🤖 AI Summary
To address the latency overhead of existing speculative decoding (SD) methods—particularly under low request rates or memory-constrained conditions where batch parallelism is insufficient, and where SD exacerbates latency under high load or low speculation accuracy—this paper proposes SmartSpec, a dynamically adaptive speculative decoding framework. Its core innovation is the first system-level, goodput-driven runtime mechanism for continuous, fine-grained selection of speculation length—from zero to multiple steps—enabling real-time adaptation. SmartSpec integrates dynamic scheduling, goodput-aware load modeling, continuous batching optimization, and multi-paradigm SD support—including prompt lookup and tree-based decoding.

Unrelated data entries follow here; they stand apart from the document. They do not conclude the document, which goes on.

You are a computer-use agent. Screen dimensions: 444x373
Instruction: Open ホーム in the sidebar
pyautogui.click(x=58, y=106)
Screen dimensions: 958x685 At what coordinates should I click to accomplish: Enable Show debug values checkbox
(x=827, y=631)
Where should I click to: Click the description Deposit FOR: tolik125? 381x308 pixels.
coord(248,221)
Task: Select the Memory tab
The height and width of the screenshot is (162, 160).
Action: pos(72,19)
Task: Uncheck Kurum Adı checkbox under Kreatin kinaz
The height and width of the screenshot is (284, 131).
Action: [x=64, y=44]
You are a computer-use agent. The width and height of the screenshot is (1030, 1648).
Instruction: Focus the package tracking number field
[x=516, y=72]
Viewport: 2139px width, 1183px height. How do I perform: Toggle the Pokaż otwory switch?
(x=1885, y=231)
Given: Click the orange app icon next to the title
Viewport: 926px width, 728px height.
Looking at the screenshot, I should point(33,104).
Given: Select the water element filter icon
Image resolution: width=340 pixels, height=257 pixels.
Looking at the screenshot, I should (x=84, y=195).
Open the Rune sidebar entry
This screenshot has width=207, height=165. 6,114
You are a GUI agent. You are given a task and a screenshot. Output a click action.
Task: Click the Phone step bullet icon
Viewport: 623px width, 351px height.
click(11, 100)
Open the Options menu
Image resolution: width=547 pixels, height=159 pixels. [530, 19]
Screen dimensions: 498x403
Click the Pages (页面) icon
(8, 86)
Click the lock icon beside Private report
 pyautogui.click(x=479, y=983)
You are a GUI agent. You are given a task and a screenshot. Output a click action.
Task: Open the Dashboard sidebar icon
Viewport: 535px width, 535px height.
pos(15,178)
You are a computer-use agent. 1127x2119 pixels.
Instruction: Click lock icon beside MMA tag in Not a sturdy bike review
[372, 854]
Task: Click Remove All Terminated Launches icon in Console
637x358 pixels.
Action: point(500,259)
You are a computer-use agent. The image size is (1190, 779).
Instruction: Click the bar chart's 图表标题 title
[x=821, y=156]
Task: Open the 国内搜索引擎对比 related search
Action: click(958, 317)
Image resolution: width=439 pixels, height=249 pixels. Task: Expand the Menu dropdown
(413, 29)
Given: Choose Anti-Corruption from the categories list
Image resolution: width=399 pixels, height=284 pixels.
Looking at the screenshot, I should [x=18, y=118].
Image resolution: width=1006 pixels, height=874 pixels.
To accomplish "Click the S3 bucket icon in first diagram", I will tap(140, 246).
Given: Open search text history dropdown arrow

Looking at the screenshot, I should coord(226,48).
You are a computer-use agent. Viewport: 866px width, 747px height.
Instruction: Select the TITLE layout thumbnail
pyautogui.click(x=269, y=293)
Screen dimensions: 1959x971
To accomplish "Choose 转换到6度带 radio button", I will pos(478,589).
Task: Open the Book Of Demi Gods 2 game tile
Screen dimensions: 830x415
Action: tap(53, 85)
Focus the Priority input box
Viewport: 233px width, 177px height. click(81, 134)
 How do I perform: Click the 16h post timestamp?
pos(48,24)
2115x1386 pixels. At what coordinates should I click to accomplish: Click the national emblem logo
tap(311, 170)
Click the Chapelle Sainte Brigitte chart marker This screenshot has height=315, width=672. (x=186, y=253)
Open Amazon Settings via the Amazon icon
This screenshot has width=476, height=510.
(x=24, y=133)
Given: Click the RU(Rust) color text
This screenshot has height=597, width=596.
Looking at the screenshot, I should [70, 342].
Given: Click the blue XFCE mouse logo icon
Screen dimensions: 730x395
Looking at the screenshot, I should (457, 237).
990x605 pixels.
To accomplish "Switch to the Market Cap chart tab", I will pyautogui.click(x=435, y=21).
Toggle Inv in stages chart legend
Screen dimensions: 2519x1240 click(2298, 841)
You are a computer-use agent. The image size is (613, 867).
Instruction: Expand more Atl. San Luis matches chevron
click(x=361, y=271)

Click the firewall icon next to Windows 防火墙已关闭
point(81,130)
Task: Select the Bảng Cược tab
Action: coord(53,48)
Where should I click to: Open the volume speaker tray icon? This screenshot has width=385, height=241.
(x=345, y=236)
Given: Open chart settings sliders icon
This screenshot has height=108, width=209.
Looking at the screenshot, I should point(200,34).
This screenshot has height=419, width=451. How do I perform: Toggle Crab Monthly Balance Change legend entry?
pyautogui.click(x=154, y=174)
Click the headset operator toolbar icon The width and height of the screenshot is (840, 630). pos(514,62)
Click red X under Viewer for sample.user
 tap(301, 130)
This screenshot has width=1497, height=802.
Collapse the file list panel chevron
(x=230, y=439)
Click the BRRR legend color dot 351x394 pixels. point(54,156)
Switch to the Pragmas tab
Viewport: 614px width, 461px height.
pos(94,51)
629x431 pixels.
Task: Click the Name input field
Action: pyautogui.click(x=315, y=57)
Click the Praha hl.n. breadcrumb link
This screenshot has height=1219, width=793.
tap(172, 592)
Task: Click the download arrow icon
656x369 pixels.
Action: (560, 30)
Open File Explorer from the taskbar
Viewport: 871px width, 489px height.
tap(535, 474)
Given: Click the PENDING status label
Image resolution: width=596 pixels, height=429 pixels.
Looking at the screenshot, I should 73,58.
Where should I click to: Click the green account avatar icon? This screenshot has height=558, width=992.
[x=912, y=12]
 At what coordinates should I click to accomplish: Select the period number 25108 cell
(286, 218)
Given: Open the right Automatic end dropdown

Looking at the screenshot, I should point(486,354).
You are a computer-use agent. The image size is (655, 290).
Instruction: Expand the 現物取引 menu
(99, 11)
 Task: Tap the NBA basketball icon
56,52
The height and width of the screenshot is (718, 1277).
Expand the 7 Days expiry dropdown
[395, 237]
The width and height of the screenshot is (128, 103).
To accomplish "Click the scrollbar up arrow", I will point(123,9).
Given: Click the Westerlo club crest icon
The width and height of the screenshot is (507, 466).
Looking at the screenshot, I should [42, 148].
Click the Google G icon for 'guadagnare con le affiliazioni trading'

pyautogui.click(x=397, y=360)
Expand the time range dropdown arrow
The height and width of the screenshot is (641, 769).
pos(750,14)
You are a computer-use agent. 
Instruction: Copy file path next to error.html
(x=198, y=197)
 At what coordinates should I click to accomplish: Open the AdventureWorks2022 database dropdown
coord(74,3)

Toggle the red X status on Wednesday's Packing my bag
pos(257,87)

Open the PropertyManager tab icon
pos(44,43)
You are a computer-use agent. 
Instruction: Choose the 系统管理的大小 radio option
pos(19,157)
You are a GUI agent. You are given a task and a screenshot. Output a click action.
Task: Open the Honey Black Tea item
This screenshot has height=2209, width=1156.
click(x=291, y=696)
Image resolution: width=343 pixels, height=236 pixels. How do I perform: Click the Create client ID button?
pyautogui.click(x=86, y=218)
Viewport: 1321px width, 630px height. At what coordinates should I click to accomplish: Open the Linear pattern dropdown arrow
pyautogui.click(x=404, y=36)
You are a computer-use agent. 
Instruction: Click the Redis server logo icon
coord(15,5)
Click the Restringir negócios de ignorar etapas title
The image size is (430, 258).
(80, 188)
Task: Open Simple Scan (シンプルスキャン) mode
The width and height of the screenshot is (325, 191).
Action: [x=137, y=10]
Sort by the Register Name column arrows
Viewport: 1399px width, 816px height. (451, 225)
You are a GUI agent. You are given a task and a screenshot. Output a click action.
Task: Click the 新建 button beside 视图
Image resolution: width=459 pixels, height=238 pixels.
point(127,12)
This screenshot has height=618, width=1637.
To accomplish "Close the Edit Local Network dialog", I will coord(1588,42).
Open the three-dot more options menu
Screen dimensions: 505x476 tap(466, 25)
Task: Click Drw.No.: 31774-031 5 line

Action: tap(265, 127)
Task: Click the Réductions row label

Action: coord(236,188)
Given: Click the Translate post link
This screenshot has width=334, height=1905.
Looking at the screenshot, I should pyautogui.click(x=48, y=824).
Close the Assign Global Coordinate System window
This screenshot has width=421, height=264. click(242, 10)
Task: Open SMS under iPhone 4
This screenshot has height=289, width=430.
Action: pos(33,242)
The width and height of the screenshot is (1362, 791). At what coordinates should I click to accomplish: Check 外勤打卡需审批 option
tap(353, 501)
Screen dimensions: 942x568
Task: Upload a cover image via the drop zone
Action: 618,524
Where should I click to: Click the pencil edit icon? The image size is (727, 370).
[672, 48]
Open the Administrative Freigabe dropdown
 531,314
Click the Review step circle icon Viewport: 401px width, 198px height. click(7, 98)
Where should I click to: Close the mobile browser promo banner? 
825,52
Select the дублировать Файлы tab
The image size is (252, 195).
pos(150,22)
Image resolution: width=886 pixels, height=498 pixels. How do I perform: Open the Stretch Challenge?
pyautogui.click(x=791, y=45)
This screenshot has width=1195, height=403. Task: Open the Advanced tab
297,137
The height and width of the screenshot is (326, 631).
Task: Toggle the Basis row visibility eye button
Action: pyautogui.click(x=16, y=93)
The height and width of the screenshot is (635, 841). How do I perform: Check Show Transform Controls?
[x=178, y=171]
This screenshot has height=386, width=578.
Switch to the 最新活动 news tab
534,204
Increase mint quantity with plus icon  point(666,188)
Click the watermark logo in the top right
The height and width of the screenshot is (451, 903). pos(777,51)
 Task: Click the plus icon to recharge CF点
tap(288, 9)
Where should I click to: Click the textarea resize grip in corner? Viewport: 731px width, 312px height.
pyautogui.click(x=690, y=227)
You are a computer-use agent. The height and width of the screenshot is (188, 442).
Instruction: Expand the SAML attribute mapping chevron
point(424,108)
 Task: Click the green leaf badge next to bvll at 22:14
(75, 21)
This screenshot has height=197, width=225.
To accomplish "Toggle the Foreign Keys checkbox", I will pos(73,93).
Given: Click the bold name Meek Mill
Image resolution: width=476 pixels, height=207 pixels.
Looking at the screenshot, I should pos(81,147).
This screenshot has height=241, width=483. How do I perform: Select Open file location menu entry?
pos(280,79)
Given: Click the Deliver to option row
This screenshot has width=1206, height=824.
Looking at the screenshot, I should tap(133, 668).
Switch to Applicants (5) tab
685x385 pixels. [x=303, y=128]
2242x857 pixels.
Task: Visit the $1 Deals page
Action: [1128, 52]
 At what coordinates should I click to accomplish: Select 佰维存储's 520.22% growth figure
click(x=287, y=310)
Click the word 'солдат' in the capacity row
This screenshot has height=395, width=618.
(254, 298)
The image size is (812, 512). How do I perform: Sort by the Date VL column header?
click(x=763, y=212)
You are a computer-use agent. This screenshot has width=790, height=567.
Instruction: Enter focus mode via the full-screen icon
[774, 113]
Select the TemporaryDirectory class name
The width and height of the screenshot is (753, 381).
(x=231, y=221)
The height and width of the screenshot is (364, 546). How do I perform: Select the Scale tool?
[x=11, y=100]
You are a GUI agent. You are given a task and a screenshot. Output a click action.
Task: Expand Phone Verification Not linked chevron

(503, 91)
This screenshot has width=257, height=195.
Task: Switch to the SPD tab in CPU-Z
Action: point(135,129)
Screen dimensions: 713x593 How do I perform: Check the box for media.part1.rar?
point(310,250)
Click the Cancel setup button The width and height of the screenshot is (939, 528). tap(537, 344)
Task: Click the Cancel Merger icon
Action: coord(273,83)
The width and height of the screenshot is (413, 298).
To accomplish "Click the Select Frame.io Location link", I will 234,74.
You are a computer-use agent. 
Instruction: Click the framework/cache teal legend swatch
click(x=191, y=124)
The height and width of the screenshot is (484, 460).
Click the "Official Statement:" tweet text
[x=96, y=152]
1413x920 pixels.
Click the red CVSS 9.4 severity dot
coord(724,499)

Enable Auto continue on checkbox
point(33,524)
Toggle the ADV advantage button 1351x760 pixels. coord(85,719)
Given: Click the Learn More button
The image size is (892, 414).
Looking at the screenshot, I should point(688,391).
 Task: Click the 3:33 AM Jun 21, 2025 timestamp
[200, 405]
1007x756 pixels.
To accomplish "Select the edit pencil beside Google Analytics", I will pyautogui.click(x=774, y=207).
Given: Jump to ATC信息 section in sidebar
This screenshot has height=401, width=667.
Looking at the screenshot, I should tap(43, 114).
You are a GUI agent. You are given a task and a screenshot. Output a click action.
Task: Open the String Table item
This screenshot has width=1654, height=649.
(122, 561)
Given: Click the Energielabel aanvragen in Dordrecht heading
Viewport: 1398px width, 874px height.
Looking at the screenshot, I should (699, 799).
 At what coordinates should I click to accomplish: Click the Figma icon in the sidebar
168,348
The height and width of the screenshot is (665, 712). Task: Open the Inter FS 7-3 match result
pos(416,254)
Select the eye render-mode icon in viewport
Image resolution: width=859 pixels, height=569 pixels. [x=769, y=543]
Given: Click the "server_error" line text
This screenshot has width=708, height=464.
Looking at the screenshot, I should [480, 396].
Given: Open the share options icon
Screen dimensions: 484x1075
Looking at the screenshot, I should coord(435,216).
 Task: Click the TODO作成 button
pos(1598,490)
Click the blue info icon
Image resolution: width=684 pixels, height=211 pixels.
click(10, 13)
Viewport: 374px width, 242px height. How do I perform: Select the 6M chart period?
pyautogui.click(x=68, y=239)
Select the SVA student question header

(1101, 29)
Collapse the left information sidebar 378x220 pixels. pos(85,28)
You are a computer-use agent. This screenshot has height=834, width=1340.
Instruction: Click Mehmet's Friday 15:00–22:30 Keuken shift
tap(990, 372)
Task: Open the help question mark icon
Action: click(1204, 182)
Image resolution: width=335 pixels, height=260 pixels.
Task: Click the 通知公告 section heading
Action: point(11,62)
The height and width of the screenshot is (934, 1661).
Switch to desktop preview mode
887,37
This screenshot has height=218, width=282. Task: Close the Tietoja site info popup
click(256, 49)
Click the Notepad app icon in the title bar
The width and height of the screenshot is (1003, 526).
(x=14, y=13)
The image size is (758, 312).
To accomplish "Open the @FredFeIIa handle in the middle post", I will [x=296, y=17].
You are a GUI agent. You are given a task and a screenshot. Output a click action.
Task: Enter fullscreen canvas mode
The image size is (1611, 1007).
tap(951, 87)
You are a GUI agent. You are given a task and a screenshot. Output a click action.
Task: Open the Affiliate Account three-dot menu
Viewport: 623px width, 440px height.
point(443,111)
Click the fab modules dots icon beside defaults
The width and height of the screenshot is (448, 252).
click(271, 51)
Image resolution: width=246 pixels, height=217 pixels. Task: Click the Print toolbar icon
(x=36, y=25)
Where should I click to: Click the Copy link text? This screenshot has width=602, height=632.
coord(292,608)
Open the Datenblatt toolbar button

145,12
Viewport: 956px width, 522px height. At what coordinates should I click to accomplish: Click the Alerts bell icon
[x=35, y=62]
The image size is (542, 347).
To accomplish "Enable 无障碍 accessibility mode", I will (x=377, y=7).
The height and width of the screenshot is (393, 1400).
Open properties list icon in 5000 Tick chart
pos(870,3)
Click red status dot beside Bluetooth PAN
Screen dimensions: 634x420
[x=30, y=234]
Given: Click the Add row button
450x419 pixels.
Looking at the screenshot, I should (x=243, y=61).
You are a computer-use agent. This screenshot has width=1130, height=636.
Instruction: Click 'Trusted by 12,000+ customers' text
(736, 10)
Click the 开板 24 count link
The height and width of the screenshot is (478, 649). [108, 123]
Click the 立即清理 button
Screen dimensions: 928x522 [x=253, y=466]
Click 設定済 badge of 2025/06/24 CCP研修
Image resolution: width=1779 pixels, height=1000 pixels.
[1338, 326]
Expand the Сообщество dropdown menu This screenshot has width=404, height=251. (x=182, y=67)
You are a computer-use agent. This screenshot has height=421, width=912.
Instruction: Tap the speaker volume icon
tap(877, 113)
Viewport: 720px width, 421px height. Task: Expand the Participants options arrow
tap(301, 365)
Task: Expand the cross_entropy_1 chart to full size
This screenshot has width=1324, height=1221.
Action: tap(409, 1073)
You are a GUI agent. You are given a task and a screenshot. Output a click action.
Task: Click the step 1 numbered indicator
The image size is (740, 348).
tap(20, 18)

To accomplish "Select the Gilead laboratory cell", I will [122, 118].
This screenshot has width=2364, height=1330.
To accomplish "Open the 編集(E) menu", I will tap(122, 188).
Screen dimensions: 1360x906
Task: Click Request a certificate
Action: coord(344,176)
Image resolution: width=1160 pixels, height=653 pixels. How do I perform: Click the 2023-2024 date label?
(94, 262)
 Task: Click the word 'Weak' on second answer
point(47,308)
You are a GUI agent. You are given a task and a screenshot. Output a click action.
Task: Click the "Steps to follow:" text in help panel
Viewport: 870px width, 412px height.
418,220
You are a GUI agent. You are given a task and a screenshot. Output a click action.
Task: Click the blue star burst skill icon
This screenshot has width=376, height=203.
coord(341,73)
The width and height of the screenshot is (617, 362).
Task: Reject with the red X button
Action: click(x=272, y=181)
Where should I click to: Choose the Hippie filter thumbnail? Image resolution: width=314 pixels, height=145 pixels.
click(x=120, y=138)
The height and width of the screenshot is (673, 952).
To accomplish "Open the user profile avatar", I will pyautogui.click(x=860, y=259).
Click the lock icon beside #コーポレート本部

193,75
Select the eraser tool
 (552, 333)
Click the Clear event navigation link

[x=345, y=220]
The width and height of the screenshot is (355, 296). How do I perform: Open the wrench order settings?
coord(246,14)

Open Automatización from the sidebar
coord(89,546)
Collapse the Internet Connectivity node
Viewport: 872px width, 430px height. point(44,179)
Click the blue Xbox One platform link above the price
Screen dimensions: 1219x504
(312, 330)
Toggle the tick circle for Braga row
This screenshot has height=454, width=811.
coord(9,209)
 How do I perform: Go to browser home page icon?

Extensive experiments across diverse model sizes, request rates, and datasets demonstrate that SmartSpec reduces average request latency by up to 3.2×, significantly improving end-to-end throughput and response efficiency in realistic LLM serving scenarios.
📝 Abstract
Reducing the inference latency of large language models (LLMs) is crucial, and speculative decoding (SD) stands out as one of the most effective techniques. Rather than letting the LLM generate all tokens directly, speculative decoding employs effective proxies to predict potential outputs, which are then verified by the LLM without compromising the generation quality. Yet, deploying SD in real online LLM serving systems (with continuous batching) does not always yield improvement -- under higher request rates or low speculation accuracy, it paradoxically increases latency. Furthermore, there is no best speculation length work for all workloads under different system loads. Based on the observations, we develop a dynamic framework SmartSpec. SmartSpec dynamically determines the best speculation length for each request (from 0, i.e., no speculation, to many tokens) -- hence the associated speculative execution costs -- based on a new metric called goodput, which characterizes the current observed load of the entire system and the speculation accuracy. We show that SmartSpec consistently reduces average request latency by up to 3.2x compared to non-speculative decoding baselines across different sizes of target models, draft models, request rates, and datasets. Moreover, SmartSpec can be applied to different styles of speculative decoding, including traditional, model-based approaches as well as model-free methods like prompt lookup and tree-style decoding.